::: SUPPLIED DATA

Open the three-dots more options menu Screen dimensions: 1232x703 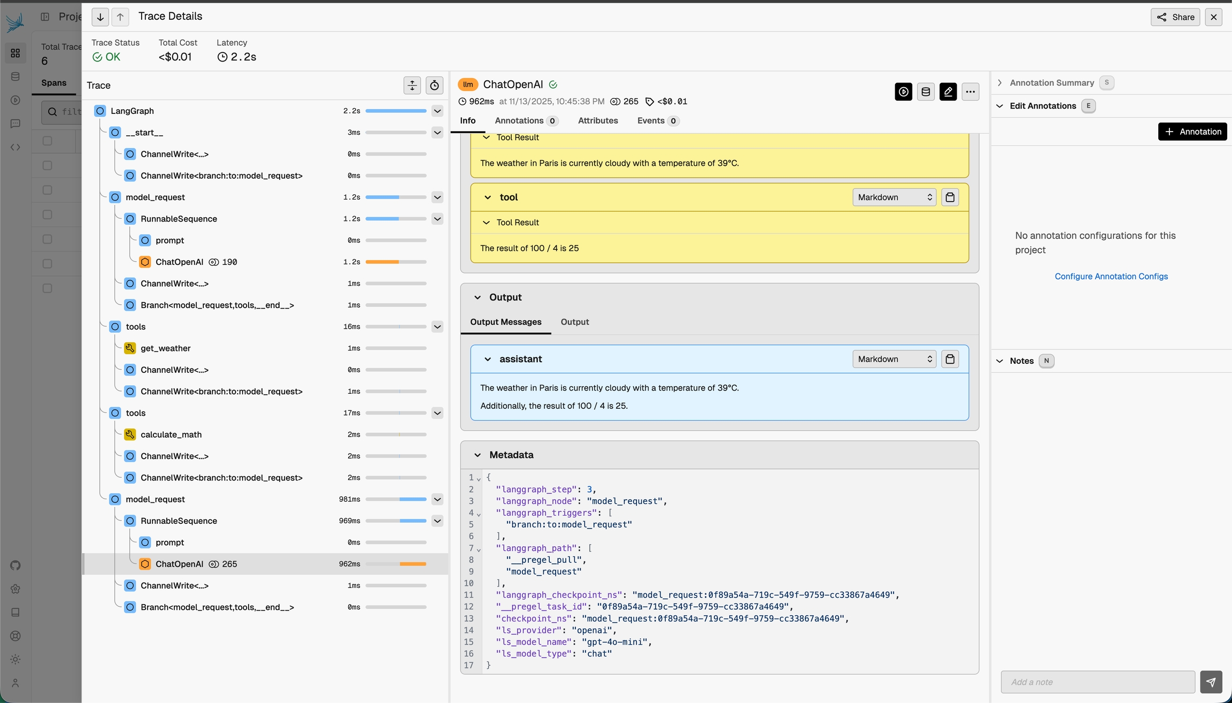[970, 92]
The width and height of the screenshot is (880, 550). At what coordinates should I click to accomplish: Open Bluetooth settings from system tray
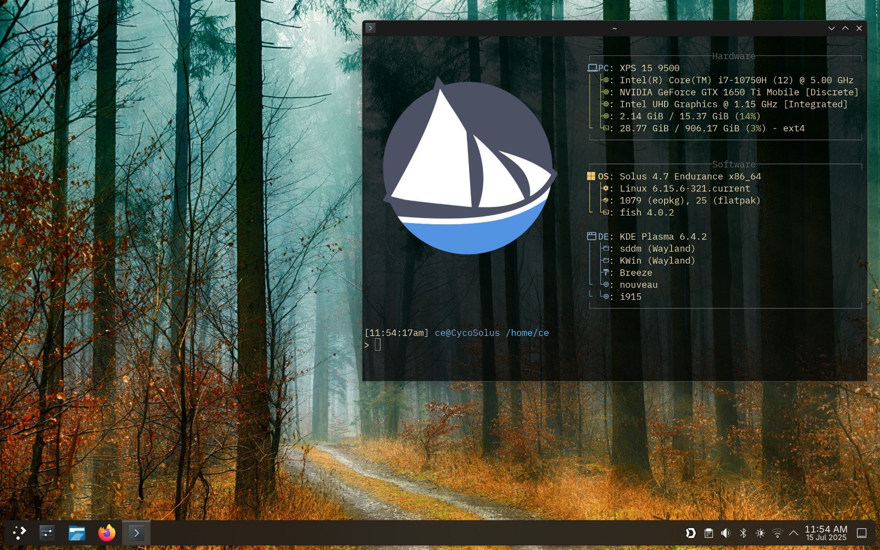pos(743,533)
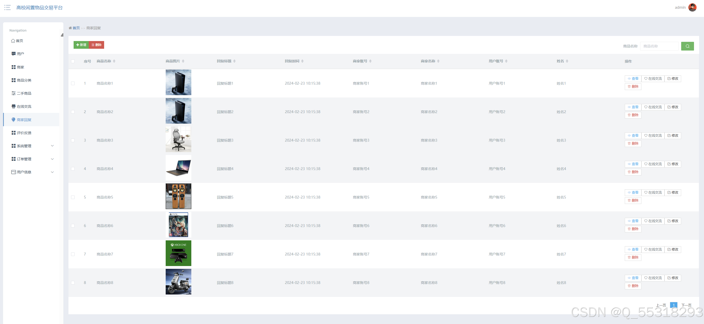
Task: Click 查看 eye button in row 3
Action: tap(633, 135)
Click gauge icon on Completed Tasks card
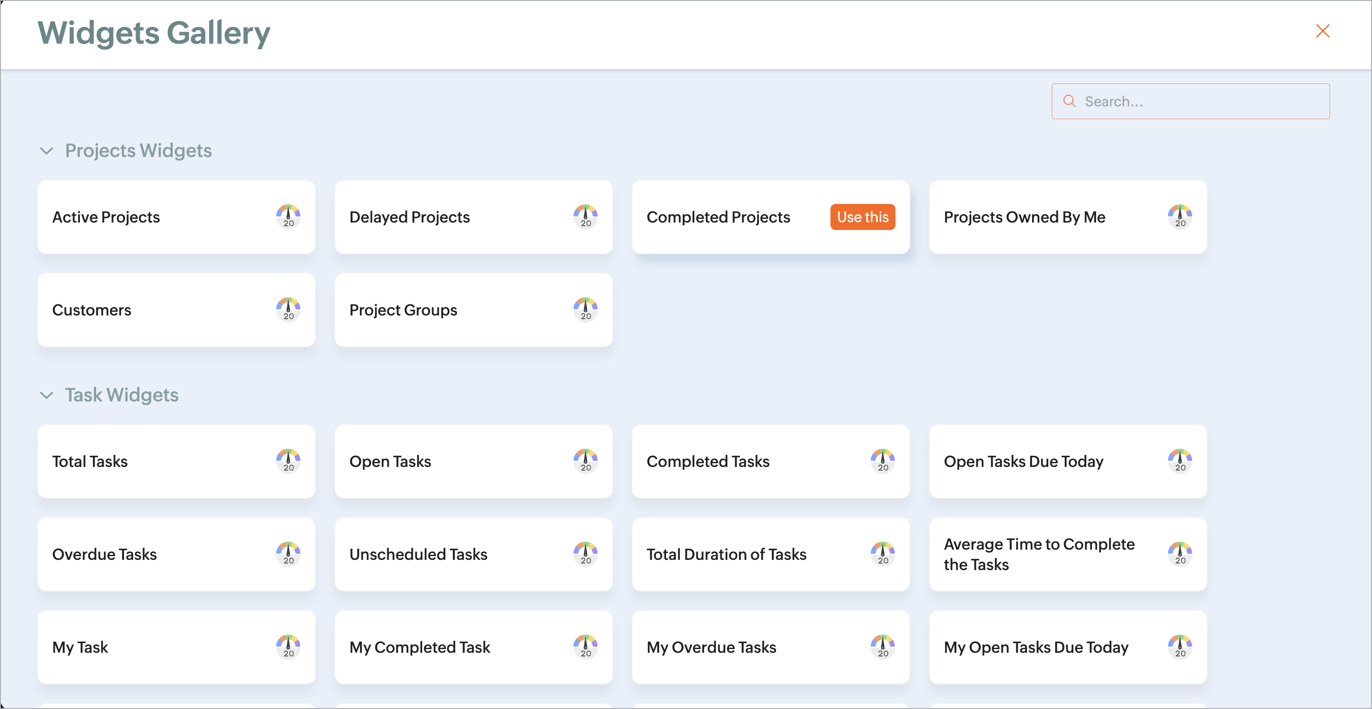This screenshot has width=1372, height=709. [x=883, y=461]
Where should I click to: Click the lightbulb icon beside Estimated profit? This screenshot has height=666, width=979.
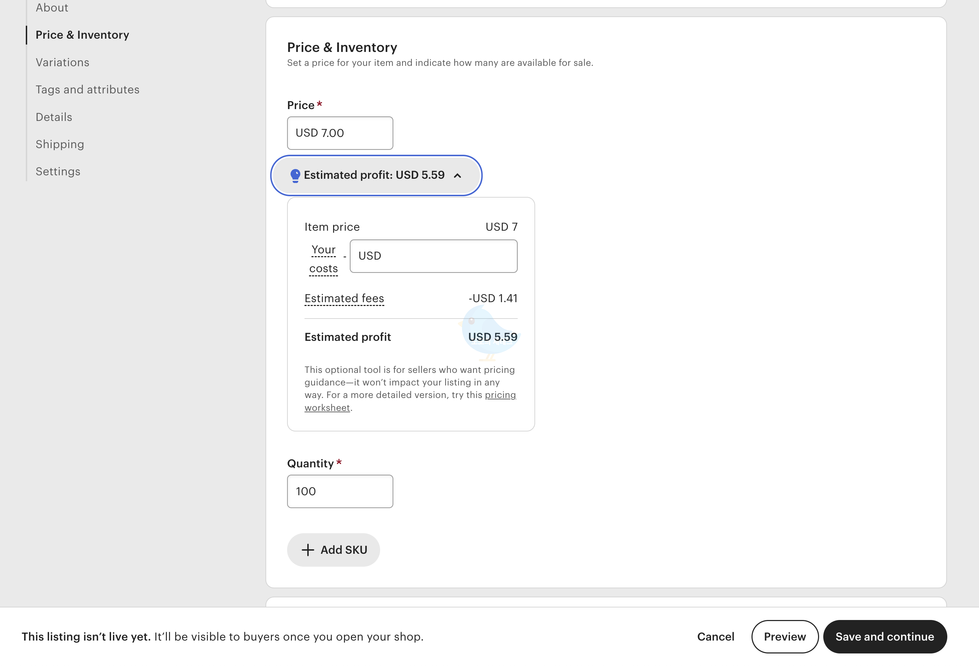point(295,175)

::::::

* **TASK GOAL**:
Your copy should consist only of the lines from the one containing "Where should I" through the last line of the entries above, reproduced exactly, without pictures.

* **RESPONSE**:
Where should I click to: Click the lightbulb icon beside Estimated profit? This screenshot has height=666, width=979.
point(295,175)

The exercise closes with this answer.